And then there were three. Before Sunday of week six rolls around, the NFC East took shape on Thursday night as the Philadelphia Eagles got back on track at the hands of the now 1-5 New York Giants. The Dallas Cowboys sit a game behind the 3-3 Eagles at 2-3, in third place behind the 2-2 Redskins. By all reports, this is a team trending in the opposite direction from the defending champions though.
However, on his weekly radio spot with 105.3 The Fan in Dallas, Jerry Jones provided his Head Coach Jason Garrett with another significant vote of confidence.
Now in his eighth full season as the Cowboys HC, the “real deal” Garrett has surely been realized.
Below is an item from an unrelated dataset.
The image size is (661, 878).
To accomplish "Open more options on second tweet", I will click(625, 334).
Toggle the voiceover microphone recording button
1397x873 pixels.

Calling Garrett a fraud would miss the point in as spectacular a fashion as calling him an “asset that will get us a championship” – another real quote from Jones.
Through years worth of transition away from cornerstone players such as Tony Romo, Jason Witten, and DeMarcus Ware, Garrett has remained one frustrating constant. Where the Jones’ take an abundance of comfort in Garrett keeping his team just relevant enough, Cowboys Nation bubbles in frustration at the lack of results from Garrett.
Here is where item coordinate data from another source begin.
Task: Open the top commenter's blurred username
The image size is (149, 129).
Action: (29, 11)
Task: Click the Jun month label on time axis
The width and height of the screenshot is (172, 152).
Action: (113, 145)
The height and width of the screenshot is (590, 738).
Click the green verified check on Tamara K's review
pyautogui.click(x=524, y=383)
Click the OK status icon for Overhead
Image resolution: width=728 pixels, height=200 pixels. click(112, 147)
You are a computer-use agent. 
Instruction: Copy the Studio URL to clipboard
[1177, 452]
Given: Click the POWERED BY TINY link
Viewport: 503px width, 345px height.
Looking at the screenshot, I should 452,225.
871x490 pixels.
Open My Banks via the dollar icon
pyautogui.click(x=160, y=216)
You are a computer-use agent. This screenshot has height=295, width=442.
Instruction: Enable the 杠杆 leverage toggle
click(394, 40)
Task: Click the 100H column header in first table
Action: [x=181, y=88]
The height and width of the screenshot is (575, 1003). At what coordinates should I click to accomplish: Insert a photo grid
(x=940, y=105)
When the Cowboys brought on Garrett as their offensive coordinator and head-coach-to-be, they felt like they were getting ahead on the offensive ingenuity seen by the likes of Sean McVay with the Rams or Matt Nagy with the Bears.
Instead, Garrett has spent this past week fielding questions about why he took the ball out of his offense’s hands on a critical fourth and one in overtime at Houston. The Cowboys would of course go on to lose that game, falling to 2-3 with the Jaguars awaiting them this week.
If the Cowboys are going to win a championship in the Garrett era, it will be in spite of their head coach – an anomaly that seems impossible, and likely is, when looking at the recent history of Super Bowl winning coaches.
Garrett’s best teams have only managed to win the NFC East twice and falter in the playoffs, a fate that could easily be repeated this season and keep Garrett around for 2019 and beyond. The Cowboys impetus to almost exclusively build their team through the draft and ignore free agency does not bode well for Garrett’s system, which has likely run its course anyway.
Don’t tell that to those actually pulling the strings in the Cowboys organization, as Jerry refused once again on Friday to take in any blame on himself, nor reflect it back to a head coach that only he sees untapped potential in.
The “something has to change” crowd in Dallas, growing larger by the day, is rapidly running out of legitimate names to chase out of town for the Cowboys to realize any form of success.